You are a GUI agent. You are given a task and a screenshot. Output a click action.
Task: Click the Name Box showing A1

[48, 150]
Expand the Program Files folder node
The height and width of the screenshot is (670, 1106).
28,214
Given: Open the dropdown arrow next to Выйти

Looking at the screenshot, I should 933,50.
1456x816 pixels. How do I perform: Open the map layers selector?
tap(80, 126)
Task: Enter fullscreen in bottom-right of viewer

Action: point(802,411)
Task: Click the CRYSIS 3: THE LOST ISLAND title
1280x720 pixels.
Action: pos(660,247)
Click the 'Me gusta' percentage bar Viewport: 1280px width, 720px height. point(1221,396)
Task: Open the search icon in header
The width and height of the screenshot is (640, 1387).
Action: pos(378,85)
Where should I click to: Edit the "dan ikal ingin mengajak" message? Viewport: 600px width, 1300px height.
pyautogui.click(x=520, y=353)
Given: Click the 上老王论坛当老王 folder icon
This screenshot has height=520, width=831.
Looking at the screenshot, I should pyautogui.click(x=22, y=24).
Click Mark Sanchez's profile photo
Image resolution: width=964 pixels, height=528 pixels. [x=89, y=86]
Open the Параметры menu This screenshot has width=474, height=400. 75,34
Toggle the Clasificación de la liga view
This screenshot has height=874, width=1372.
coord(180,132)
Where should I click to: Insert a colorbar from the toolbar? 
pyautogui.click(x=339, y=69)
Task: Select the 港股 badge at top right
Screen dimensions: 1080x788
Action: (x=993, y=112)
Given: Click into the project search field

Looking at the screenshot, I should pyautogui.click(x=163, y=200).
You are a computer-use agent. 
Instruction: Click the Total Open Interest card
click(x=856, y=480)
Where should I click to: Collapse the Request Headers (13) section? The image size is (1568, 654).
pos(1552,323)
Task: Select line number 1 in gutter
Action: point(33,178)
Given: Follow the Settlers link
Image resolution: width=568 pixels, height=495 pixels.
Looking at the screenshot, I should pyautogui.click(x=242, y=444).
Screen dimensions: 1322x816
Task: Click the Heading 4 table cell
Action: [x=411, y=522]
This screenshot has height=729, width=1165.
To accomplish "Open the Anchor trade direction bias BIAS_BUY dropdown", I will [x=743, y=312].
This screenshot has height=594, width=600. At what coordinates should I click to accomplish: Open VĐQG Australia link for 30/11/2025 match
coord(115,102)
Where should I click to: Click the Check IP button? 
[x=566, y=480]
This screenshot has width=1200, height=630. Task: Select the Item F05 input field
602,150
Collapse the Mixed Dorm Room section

==========

> **Task requirements**
Repeat the data exactly, with every line included.

> **Answer for the task**
You are a GUI agent. You are given a task and a screenshot. Output a click action.
Task: Click the Name Box showing A1

[48, 150]
Expand the Program Files folder node
The height and width of the screenshot is (670, 1106).
28,214
Given: Open the dropdown arrow next to Выйти

Looking at the screenshot, I should 933,50.
1456x816 pixels. How do I perform: Open the map layers selector?
tap(80, 126)
Task: Enter fullscreen in bottom-right of viewer

Action: point(802,411)
Task: Click the CRYSIS 3: THE LOST ISLAND title
1280x720 pixels.
Action: pos(660,247)
Click the 'Me gusta' percentage bar Viewport: 1280px width, 720px height. point(1221,396)
Task: Open the search icon in header
The width and height of the screenshot is (640, 1387).
Action: pos(378,85)
Where should I click to: Edit the "dan ikal ingin mengajak" message? Viewport: 600px width, 1300px height.
pyautogui.click(x=520, y=353)
Given: Click the 上老王论坛当老王 folder icon
This screenshot has height=520, width=831.
Looking at the screenshot, I should pyautogui.click(x=22, y=24).
Click Mark Sanchez's profile photo
Image resolution: width=964 pixels, height=528 pixels. [x=89, y=86]
Open the Параметры menu This screenshot has width=474, height=400. 75,34
Toggle the Clasificación de la liga view
This screenshot has height=874, width=1372.
coord(180,132)
Where should I click to: Insert a colorbar from the toolbar? 
pyautogui.click(x=339, y=69)
Task: Select the 港股 badge at top right
Screen dimensions: 1080x788
Action: (x=993, y=112)
Given: Click into the project search field

Looking at the screenshot, I should pyautogui.click(x=163, y=200).
You are a computer-use agent. 
Instruction: Click the Total Open Interest card
click(x=856, y=480)
Where should I click to: Collapse the Request Headers (13) section? The image size is (1568, 654).
pos(1552,323)
Task: Select line number 1 in gutter
Action: point(33,178)
Given: Follow the Settlers link
Image resolution: width=568 pixels, height=495 pixels.
Looking at the screenshot, I should pyautogui.click(x=242, y=444).
Screen dimensions: 1322x816
Task: Click the Heading 4 table cell
Action: [x=411, y=522]
This screenshot has height=729, width=1165.
To accomplish "Open the Anchor trade direction bias BIAS_BUY dropdown", I will [x=743, y=312].
This screenshot has height=594, width=600. At what coordinates should I click to accomplish: Open VĐQG Australia link for 30/11/2025 match
coord(115,102)
Where should I click to: Click the Check IP button? 
[x=566, y=480]
This screenshot has width=1200, height=630. Task: Select the Item F05 input field
602,150
Collapse the Mixed Dorm Room section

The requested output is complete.